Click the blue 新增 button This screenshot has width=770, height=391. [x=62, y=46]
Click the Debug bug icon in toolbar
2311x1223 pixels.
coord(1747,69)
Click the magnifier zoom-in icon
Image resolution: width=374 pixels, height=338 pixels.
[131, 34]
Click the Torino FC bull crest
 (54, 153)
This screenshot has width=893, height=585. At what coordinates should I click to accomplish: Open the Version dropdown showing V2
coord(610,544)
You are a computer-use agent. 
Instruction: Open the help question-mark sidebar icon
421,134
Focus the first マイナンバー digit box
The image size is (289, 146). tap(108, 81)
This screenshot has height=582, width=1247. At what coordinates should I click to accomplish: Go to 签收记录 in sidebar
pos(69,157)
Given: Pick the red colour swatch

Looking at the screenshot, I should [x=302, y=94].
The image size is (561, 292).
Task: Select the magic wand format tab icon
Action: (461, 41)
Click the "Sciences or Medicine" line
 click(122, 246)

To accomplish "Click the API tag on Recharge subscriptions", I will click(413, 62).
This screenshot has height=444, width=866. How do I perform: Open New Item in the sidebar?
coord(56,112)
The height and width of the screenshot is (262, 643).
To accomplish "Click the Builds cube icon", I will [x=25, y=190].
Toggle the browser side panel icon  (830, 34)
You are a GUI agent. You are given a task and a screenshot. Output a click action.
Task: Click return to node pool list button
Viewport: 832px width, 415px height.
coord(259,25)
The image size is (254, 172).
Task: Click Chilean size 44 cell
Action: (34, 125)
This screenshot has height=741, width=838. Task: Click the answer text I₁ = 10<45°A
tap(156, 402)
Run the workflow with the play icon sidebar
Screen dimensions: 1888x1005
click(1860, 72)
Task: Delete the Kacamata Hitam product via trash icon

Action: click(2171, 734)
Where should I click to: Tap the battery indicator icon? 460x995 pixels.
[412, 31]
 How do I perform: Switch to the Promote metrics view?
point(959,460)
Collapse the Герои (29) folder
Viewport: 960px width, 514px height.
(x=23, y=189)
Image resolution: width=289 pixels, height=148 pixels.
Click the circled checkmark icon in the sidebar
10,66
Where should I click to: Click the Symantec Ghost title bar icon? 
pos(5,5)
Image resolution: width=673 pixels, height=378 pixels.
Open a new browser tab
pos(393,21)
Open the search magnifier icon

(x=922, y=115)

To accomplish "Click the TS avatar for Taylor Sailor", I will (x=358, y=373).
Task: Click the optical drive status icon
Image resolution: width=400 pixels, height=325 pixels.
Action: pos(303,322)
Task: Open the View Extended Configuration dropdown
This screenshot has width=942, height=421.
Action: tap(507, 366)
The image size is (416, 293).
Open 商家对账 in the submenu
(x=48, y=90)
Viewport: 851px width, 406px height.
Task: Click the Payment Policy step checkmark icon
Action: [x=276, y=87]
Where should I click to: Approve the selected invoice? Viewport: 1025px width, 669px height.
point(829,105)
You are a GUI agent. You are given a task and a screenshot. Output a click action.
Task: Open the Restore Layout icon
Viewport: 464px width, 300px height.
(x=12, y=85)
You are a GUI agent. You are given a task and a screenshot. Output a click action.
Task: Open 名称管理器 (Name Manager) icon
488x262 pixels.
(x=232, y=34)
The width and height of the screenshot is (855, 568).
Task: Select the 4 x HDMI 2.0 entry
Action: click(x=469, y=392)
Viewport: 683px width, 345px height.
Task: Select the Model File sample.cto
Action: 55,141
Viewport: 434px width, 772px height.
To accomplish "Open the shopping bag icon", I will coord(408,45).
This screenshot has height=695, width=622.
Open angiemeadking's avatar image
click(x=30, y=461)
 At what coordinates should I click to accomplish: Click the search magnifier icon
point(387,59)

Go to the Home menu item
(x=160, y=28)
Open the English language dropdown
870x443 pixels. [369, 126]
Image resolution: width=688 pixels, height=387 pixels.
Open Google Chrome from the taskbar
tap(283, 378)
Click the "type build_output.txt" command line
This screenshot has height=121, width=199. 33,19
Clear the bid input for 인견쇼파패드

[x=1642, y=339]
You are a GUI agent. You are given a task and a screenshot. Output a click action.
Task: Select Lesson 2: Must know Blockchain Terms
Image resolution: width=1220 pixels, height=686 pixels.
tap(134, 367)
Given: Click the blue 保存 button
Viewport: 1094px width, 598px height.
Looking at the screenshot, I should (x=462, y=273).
• • •
◆ REQUIRED TASK ◆
Rewrite all of the rows above, swapping "magnifier" for "magnifying glass" everywhere it occurs and keeping everything else the same.

◆ SOLUTION TO THIS EXERCISE ◆
Click the blue 新增 button This screenshot has width=770, height=391. [x=62, y=46]
Click the Debug bug icon in toolbar
2311x1223 pixels.
coord(1747,69)
Click the magnifying glass zoom-in icon
Image resolution: width=374 pixels, height=338 pixels.
[131, 34]
Click the Torino FC bull crest
 (54, 153)
This screenshot has width=893, height=585. At what coordinates should I click to accomplish: Open the Version dropdown showing V2
coord(610,544)
You are a computer-use agent. 
Instruction: Open the help question-mark sidebar icon
421,134
Focus the first マイナンバー digit box
The image size is (289, 146). tap(108, 81)
This screenshot has height=582, width=1247. At what coordinates should I click to accomplish: Go to 签收记录 in sidebar
pos(69,157)
Given: Pick the red colour swatch

Looking at the screenshot, I should [x=302, y=94].
The image size is (561, 292).
Task: Select the magic wand format tab icon
Action: (461, 41)
Click the "Sciences or Medicine" line
 click(122, 246)

To accomplish "Click the API tag on Recharge subscriptions", I will click(413, 62).
This screenshot has height=444, width=866. How do I perform: Open New Item in the sidebar?
coord(56,112)
The height and width of the screenshot is (262, 643).
To accomplish "Click the Builds cube icon", I will [x=25, y=190].
Toggle the browser side panel icon  (830, 34)
You are a GUI agent. You are given a task and a screenshot. Output a click action.
Task: Click return to node pool list button
Viewport: 832px width, 415px height.
coord(259,25)
The image size is (254, 172).
Task: Click Chilean size 44 cell
Action: (34, 125)
This screenshot has height=741, width=838. Task: Click the answer text I₁ = 10<45°A
tap(156, 402)
Run the workflow with the play icon sidebar
Screen dimensions: 1888x1005
click(1860, 72)
Task: Delete the Kacamata Hitam product via trash icon

Action: click(2171, 734)
Where should I click to: Tap the battery indicator icon? 460x995 pixels.
[412, 31]
 How do I perform: Switch to the Promote metrics view?
point(959,460)
Collapse the Герои (29) folder
Viewport: 960px width, 514px height.
(x=23, y=189)
Image resolution: width=289 pixels, height=148 pixels.
Click the circled checkmark icon in the sidebar
10,66
Where should I click to: Click the Symantec Ghost title bar icon? 
pos(5,5)
Image resolution: width=673 pixels, height=378 pixels.
Open a new browser tab
pos(393,21)
Open the search magnifying glass icon

(x=922, y=115)

To accomplish "Click the TS avatar for Taylor Sailor", I will (x=358, y=373).
Task: Click the optical drive status icon
Image resolution: width=400 pixels, height=325 pixels.
Action: pos(303,322)
Task: Open the View Extended Configuration dropdown
This screenshot has width=942, height=421.
Action: tap(507, 366)
The image size is (416, 293).
Open 商家对账 in the submenu
(x=48, y=90)
Viewport: 851px width, 406px height.
Task: Click the Payment Policy step checkmark icon
Action: [x=276, y=87]
Where should I click to: Approve the selected invoice? Viewport: 1025px width, 669px height.
point(829,105)
You are a GUI agent. You are given a task and a screenshot. Output a click action.
Task: Open the Restore Layout icon
Viewport: 464px width, 300px height.
(x=12, y=85)
You are a GUI agent. You are given a task and a screenshot. Output a click action.
Task: Open 名称管理器 (Name Manager) icon
488x262 pixels.
(x=232, y=34)
The width and height of the screenshot is (855, 568).
Task: Select the 4 x HDMI 2.0 entry
Action: click(x=469, y=392)
Viewport: 683px width, 345px height.
Task: Select the Model File sample.cto
Action: 55,141
Viewport: 434px width, 772px height.
To accomplish "Open the shopping bag icon", I will coord(408,45).
This screenshot has height=695, width=622.
Open angiemeadking's avatar image
click(x=30, y=461)
 At what coordinates should I click to accomplish: Click the search magnifying glass icon
point(387,59)

Go to the Home menu item
(x=160, y=28)
Open the English language dropdown
870x443 pixels. [369, 126]
Image resolution: width=688 pixels, height=387 pixels.
Open Google Chrome from the taskbar
tap(283, 378)
Click the "type build_output.txt" command line
This screenshot has height=121, width=199. 33,19
Clear the bid input for 인견쇼파패드

[x=1642, y=339]
You are a GUI agent. You are given a task and a screenshot. Output a click action.
Task: Select Lesson 2: Must know Blockchain Terms
Image resolution: width=1220 pixels, height=686 pixels.
tap(134, 367)
Given: Click the blue 保存 button
Viewport: 1094px width, 598px height.
Looking at the screenshot, I should (x=462, y=273).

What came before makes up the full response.